The third issue taken up is kimartham punaridam ucyate ‘what for are these sūtras read?” (Shastri III:222). Since the locative or ablative case ending can apply equally to right-condition or left- condition  (pūrvatva and uttaratva), as I have also hinted above, statement of the two sutras “is for niyama, as in dadhyudakam and pacatyodanam” (I would interpret niyama as rule, constraint). The use of locative or ablative as the case may be will then serve to decide “whether, when both are mentioned in a sutra, the kārya happens to that which precedes or to that which follows”; in case of vipratişedha conflict, the later rule generally prevails (Shastri III:223). There follow a number of applications of these principles in elucidation of various rules.

Saturday, December 5, 2015

30 Definitions of final elements in words

The next couple of sutras assign names to certain elements in words.

1.1.64 aco’ ntyādi ti
Acah (6/1) (of the aC range of letters, i.e. vowels) antyādi (1/1) (ādi, beginning with, antya, the last) TI (1/1) (termed TI)
 Vŗtti, paraphrase:
Acām (of the aC, i.e. vowels) sannivişţānām (? Of the entered) yo (yah) antyo (antyah) (which is the final, last) aC tadādi (that beginning with) śabdarūpam (word form) Ți samjñam (element called Ți) bhavati (is).
“That part of an item which begins with its last vowel (aC) is termed  Ți” (Sharma).
“The final portion of a word, beginning with the last among the vowels in the word, is called Ți” (Vasu).

This is therefore a technical definition, rather than a concept: it is a shorthand way of referring to the last segment of any word that starting from the last vowel (aC). The term Ți is an artificial creation, but is indicative of the last vowel; the Ț is an indicator, while the i can be seen as standing in for all vowels aC (one supposes it could also have been called by some other code like Ța or Ģu, but perhaps the grammarians chose Ți as it mimics the common verb ending –ti). The term Ți is used in other rules which prescribe modifications in the last vowel-segment, e.g. change of –ti or –i in a transitive, active (parasmaipada) verb form to –te or –e in the intransitive or reflexive (ātmanepada form,  bhavati versus vartate (is, exists): 3.4.79 Țit ātmanepadānām Ţere.

Incidentally, it is to be noted that even a single-letter word can have a final vowel-segment; this is an application of
1.1.21 ādi-antyavad (-vat) ekasminn (‘in a single(eka)-element, the element may be like (vat) a head (ādi) or a final (antya’).

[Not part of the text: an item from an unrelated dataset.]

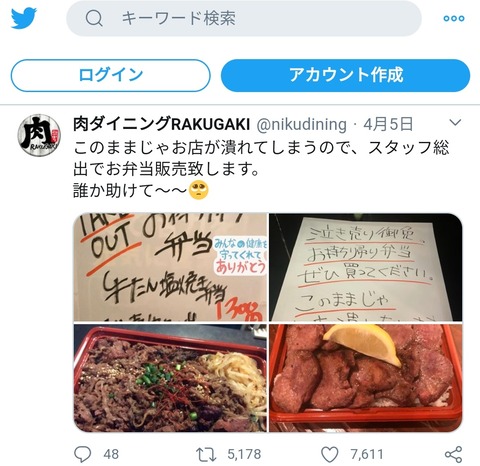Click the search magnifier icon
The image size is (480, 466).
pyautogui.click(x=94, y=18)
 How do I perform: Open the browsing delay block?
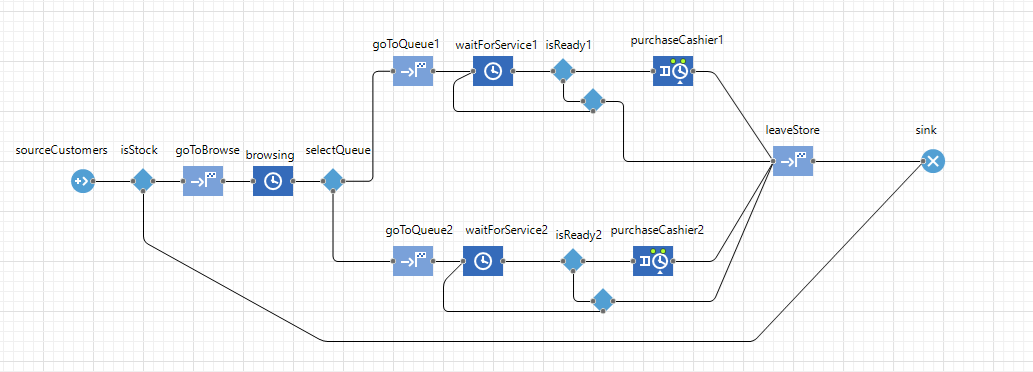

If the previous sutra gives a technical name to the last vowel-initial segment, the next sutra defines another segment, this time the letter or element just before the final letter:

1.1.65 alo’ntyāt pūrva upadhā
Alah (5/1) antyāt (5/1) pūrva (1/1) upadhā (1/1)

As can be seen from the word parsing above, the first two are in the fifth case (ablative, ‘from’). The first noun aL refers to all the letters in the alphabet, or rather, since it is in singular number, any letter; the second word antyāt (‘last’) is also in ythe ablative, and can be taken as a qualifier, giving the sense of ‘from the last letter’.
Vŗtti (paraphrase):
Dhātvādau varņa-samudāye (in the group of letters, sounds) antyād (antyāt, 5/1) (from the end) alah (5/1) (from the letter, sound, aL) pūrvo (pūrvah) (prior, before) yo (yah) varņah (which letter, sound) so (sah) (that) alopadhā- (aLa upadhā-) (letter, aL) upadhā- samjño (samjñah) (upadhā – term) bhavati (is, constitutes).

“The sound (aL) which precedes the final sound of an item is called upadhā ‘penultimate sound’“ (Sharma).
“The letter immediately preceding the last letter of a word is called the penultimate” (Vasu).


Once again, the term upadhā is a coined name, but a different type from the Ți of the previous sutra in that it is not a marker or labelled term; upadhā is a noun, and may possibly stand for some meaning. The particle upa- denotes a sub-class of its type, dhā may be linked to the verbal root which means ‘to bear, hold’, so that there is a sense of something sub-ordinate, hence pen-ultimate, in contrast to the previous sutra which talked of the ultimate or last, antya. The need to define the penultimate sound will be met with in various other rules (of substitution or elision), such as 7.2.116 ata  upadhāyāh, which directs the replacement of short by long a in pac+aka (Sharma, II:67).